* Exercise requirements
Reproduce the entries below with every "screenshot" switched to "capture", leaving everything else unchanged.

* Provided material
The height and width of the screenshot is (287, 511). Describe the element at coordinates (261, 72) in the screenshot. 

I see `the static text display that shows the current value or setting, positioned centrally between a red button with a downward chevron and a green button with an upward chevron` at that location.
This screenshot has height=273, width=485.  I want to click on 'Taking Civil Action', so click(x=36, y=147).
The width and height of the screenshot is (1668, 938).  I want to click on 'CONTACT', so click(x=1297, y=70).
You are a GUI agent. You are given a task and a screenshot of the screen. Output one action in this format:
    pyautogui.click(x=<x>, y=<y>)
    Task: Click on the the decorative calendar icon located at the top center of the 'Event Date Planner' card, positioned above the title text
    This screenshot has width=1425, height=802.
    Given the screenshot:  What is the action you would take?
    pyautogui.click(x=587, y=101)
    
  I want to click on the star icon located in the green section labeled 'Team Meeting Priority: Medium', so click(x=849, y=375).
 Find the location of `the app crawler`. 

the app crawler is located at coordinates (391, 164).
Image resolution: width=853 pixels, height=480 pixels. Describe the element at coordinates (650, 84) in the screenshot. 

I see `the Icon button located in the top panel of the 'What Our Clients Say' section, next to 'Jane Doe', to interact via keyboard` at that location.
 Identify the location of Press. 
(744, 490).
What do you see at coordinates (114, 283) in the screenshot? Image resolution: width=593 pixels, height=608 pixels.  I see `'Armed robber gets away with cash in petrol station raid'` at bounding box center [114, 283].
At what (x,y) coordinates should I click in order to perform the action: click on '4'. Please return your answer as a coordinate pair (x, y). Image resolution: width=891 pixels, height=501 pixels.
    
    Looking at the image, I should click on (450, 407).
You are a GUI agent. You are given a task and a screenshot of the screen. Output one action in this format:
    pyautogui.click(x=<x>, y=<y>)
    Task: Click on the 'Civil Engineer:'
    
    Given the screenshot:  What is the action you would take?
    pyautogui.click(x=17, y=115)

* Solution to the exercise
The height and width of the capture is (287, 511). Describe the element at coordinates (261, 72) in the capture. 

I see `the static text display that shows the current value or setting, positioned centrally between a red button with a downward chevron and a green button with an upward chevron` at that location.
This capture has height=273, width=485.  I want to click on 'Taking Civil Action', so click(x=36, y=147).
The width and height of the capture is (1668, 938).  I want to click on 'CONTACT', so click(x=1297, y=70).
You are a GUI agent. You are given a task and a capture of the screen. Output one action in this format:
    pyautogui.click(x=<x>, y=<y>)
    Task: Click on the the decorative calendar icon located at the top center of the 'Event Date Planner' card, positioned above the title text
    This capture has width=1425, height=802.
    Given the capture:  What is the action you would take?
    pyautogui.click(x=587, y=101)
    
  I want to click on the star icon located in the green section labeled 'Team Meeting Priority: Medium', so click(x=849, y=375).
 Find the location of `the app crawler`. 

the app crawler is located at coordinates (391, 164).
Image resolution: width=853 pixels, height=480 pixels. Describe the element at coordinates (650, 84) in the capture. 

I see `the Icon button located in the top panel of the 'What Our Clients Say' section, next to 'Jane Doe', to interact via keyboard` at that location.
 Identify the location of Press. 
(744, 490).
What do you see at coordinates (114, 283) in the capture? Image resolution: width=593 pixels, height=608 pixels.  I see `'Armed robber gets away with cash in petrol station raid'` at bounding box center [114, 283].
At what (x,y) coordinates should I click in order to perform the action: click on '4'. Please return your answer as a coordinate pair (x, y). Image resolution: width=891 pixels, height=501 pixels.
    
    Looking at the image, I should click on (450, 407).
You are a GUI agent. You are given a task and a capture of the screen. Output one action in this format:
    pyautogui.click(x=<x>, y=<y>)
    Task: Click on the 'Civil Engineer:'
    
    Given the capture:  What is the action you would take?
    pyautogui.click(x=17, y=115)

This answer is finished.